(Pointing data for text and elements)
════
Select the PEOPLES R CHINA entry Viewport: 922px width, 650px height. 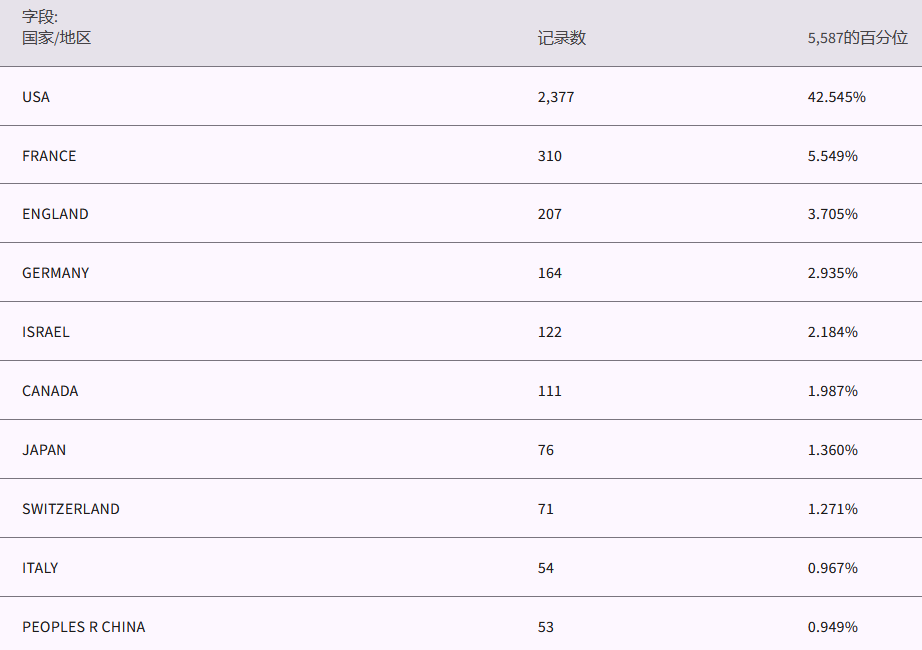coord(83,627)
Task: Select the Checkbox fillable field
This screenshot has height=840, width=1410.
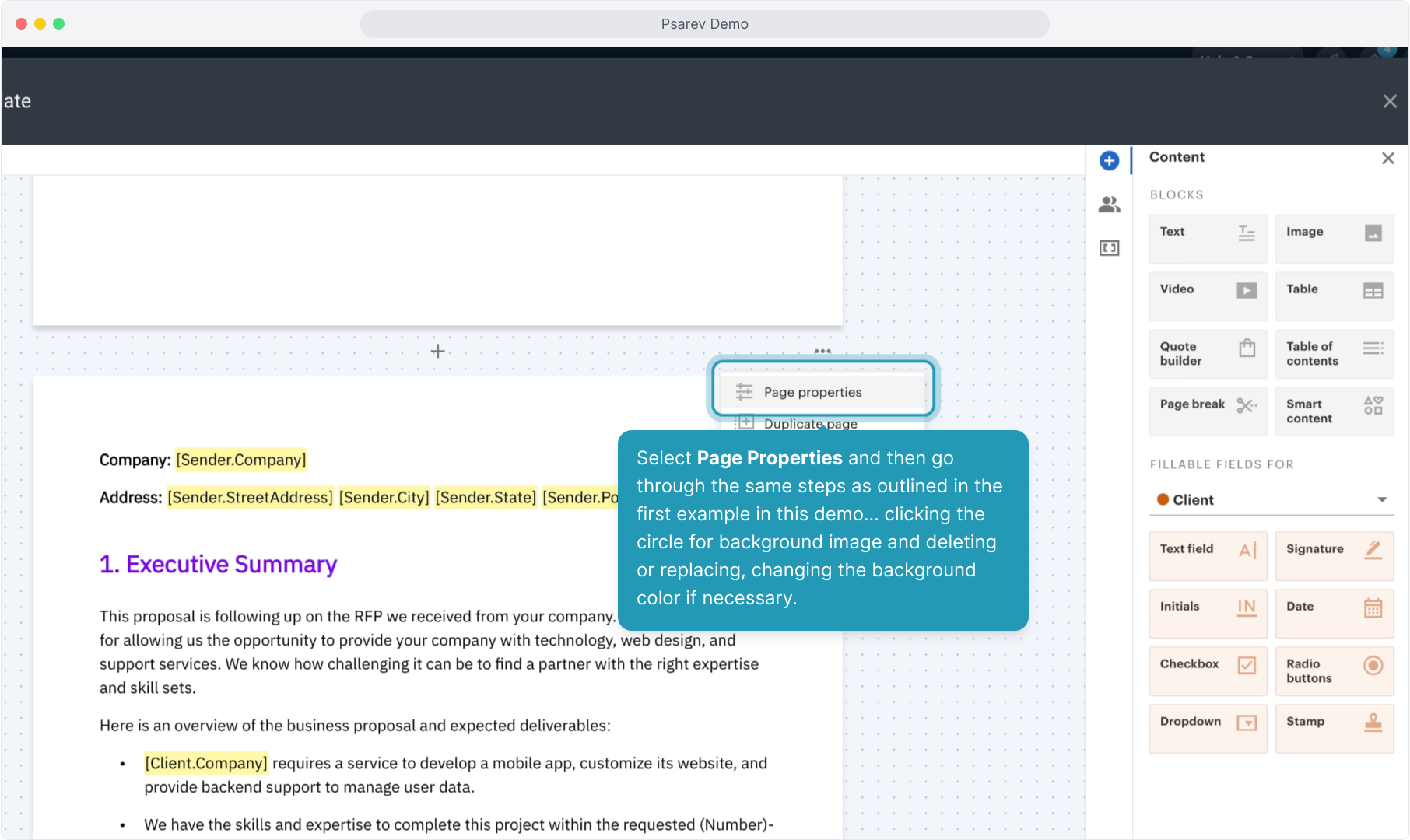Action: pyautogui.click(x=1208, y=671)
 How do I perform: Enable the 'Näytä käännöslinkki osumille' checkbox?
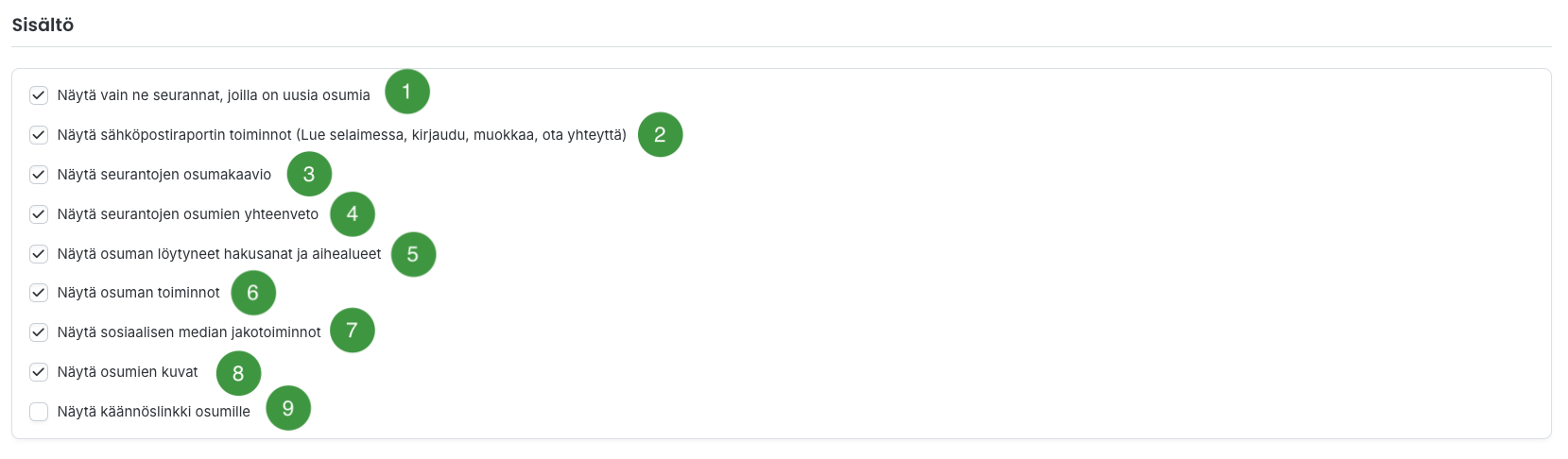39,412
════
## What is required:
Swap "screenshot" for "image" in the stretch of the data from the line containing "Task: Select the Checkbox fillable field" through the end, and leave every other part unchanged. Leave the pictures out of your answer.

## Solution for this problem:
Task: Select the Checkbox fillable field
This image has height=840, width=1410.
Action: pyautogui.click(x=1208, y=671)
 How do I perform: Enable the 'Näytä käännöslinkki osumille' checkbox?
39,412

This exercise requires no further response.